To increase usage for its new browser, Microsoft released a set of results of tests it carried out which actually shows that Edge is better than other browsers including Chrome and Firefox. This test was carried out by the Microsoft team and in their own controlled environment.
Let’s get to the test results;
You can now browse longer with Microsoft Bing than any of the other major browser. This means Edge is more power efficient than Chrome, Firefox and Opera. They achieved this by connecting a Surface Book to specialized power monitoring equipment and measured the actual power usage during typical browsing activities in Microsoft Edge, Chrome, Firefox, and Opera.
The next step was to automate each browser to perform the same series of activities: opening websites, scrolling through articles, and watching videos, opening new tabs for each task. We used the same websites you spend your time on – Facebook, Google, YouTube, Amazon, Wikipedia and more.

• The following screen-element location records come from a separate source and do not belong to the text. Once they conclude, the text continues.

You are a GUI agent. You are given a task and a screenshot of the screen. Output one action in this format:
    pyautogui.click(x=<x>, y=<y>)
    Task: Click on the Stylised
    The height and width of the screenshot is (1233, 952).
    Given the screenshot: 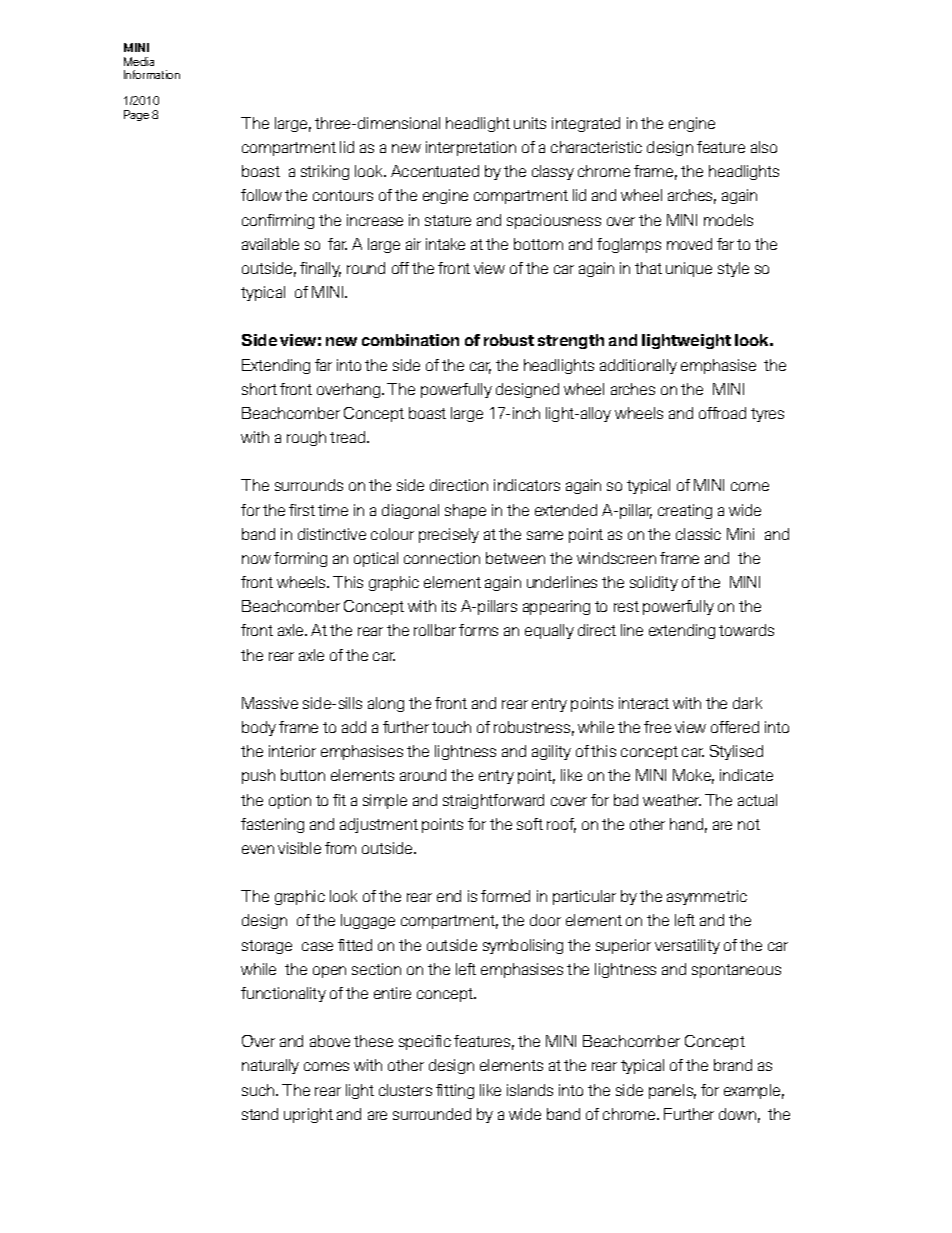 What is the action you would take?
    pyautogui.click(x=736, y=752)
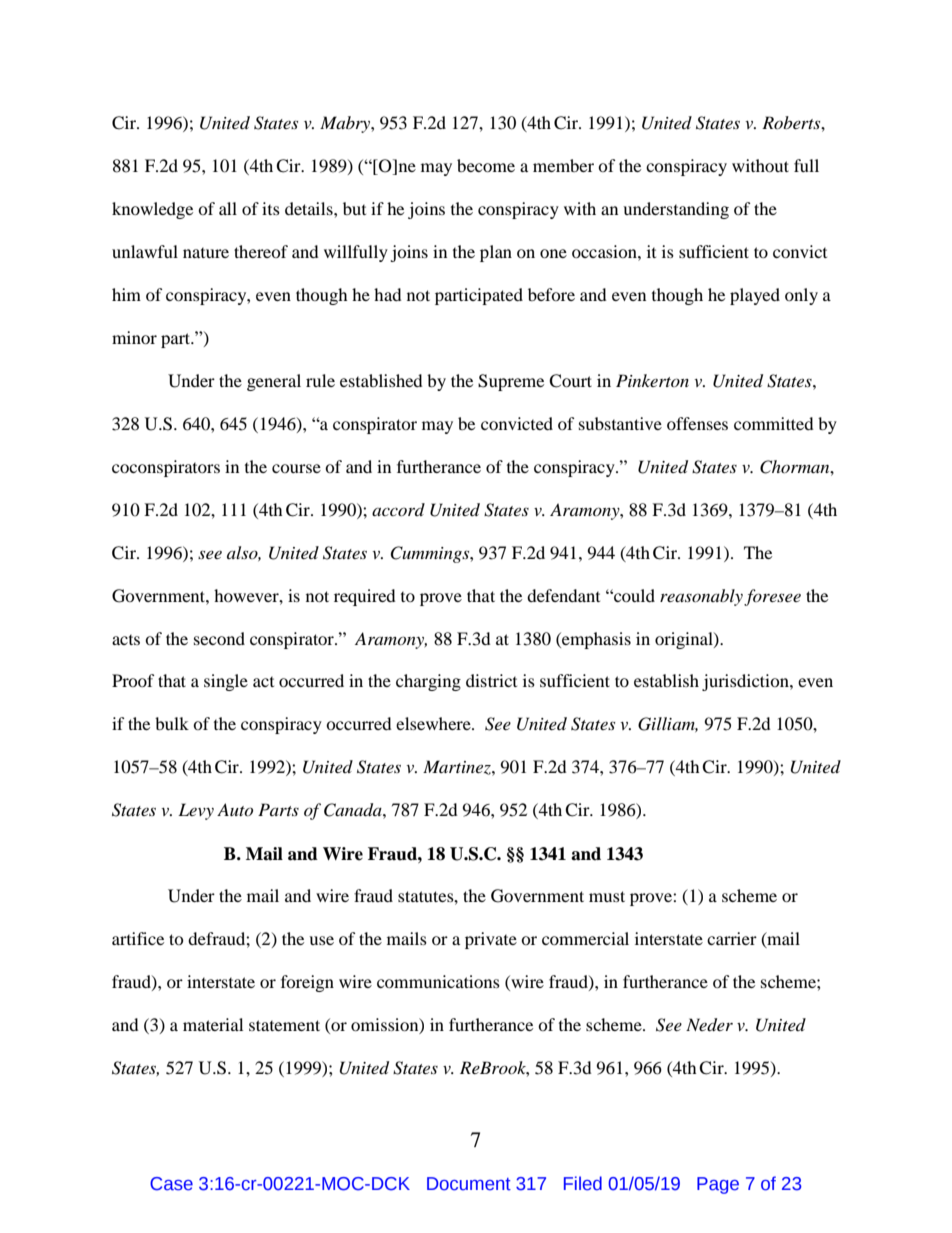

The result is what you see in the graph below;
Edge performed better than Firefox and Chrome up to 70 percent with respect to battery life each time you stream videos and with when you access sites like Facebook, you might be saving between 30 to 35 percent of power. This announcement comes as Microsoft is about a month away from celebrating the one year anniversary of the Windows 10 release.
It’s one thing though to save battery life which also undoubtedly has impact on your overall productivity but speed is just as important. My personal experience using Edge is that it doesn’t load pages as fast as Chrome and Firefox. There are even reports of some sites not loading correctly on Edge. There’s also the issue of memory consumption as well. I also noticed that it’s quite slower to copy and paste content from Edge to say word when compared to Chrome and Firefox.
Opera introduced its advert blocking feature for the sake of speed; a measure that has been met with stiff resistance from big names like the New York Times which is rolling out its own feature to not probably load its content on such browsers. The New York Times is not alone in that as many other sites have pledged to do the same.
In its own test result which can be seen above, web pages will load 90 percent faster than Internet Explorer and 45 percent faster than Chrome.